Recurrent Variations in DNA Methylation in Human Pluripotent Stem Cells and Their Differentiated Derivatives

Human pluripotent stem cells (hPSCs) are potential sources of cells for modeling disease and development, drug discovery, and regenerative medicine. However, it is important to identify factors that may impact the utility of hPSCs for these applications. In an unbiased analysis of 205 hPSC and 130 somatic samples, we identified hPSC-specific epigenetic and transcriptional aberrations in genes subject to X chromosome inactivation (XCI) and genomic imprinting, which were not corrected during directed differentiation. We also found that specific tissue types were distinguished by unique patterns of DNA hypomethylation, which were recapitulated by DNA demethylation during in vitro directed differentiation. Our results suggest that verification of baseline epigenetic status is critical for hPSC-based disease models in which the observed phenotype depends on proper XCI or imprinting and that tissue-specific DNA methylation patterns can be accurately modeled during directed differentiation of hPSCs, even in the presence of variations in XCI or imprinting.

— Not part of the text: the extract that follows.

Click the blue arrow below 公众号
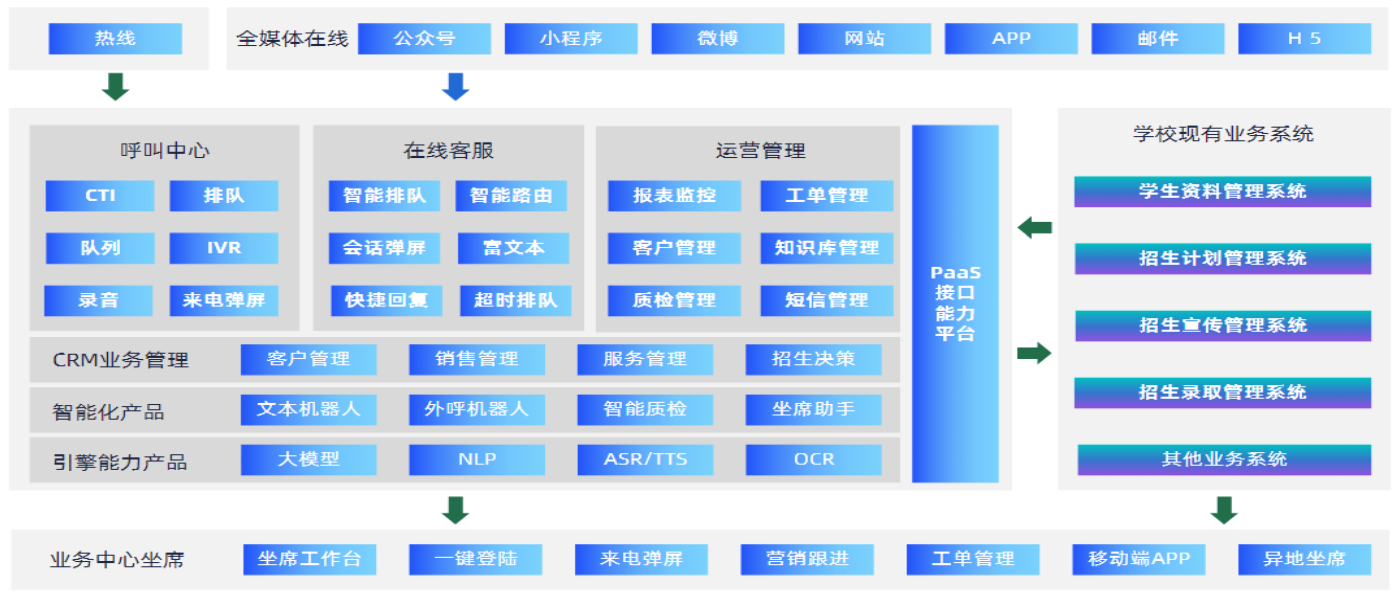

Comprehensive MicroRNA Profiling Reveals a Unique Human Embryonic Stem Cell Signature Dominated by a Single Seed Sequence

Embryonic stem cells are unique among cultured cells in their ability to self‐renew and differentiate into a wide diversity of cell types, suggesting that a specific molecular control network underlies these features. Human embryonic stem cells (hESCs) are known to have distinct mRNA expression, global DNA methylation, and chromatin profiles, but the involvement of high‐level regulators, such as microRNAs (miRNA), in the hESC‐specific molecular network is poorly understood. We report that global miRNA expression profiling of hESCs and a variety of stem cell and differentiated cell types using a novel microarray platform revealed a unique set of miRNAs differentially regulated in hESCs, including numerous miRNAs not previously linked to hESCs. These hESC‐associated miRNAs were more likely to be located in large genomic clusters, and less likely to be located in introns of coding genes. hESCs had higher expression of oncogenic miRNAs and lower expression of tumor suppressor miRNAs than the other cell types. Many miRNAs upregulated in hESCs share a common consensus seed sequence, suggesting that there is cooperative regulation of a critical set of target miRNAs. We propose that miRNAs are coordinately controlled in hESCs, and are key regulators of pluripotence and differentiation.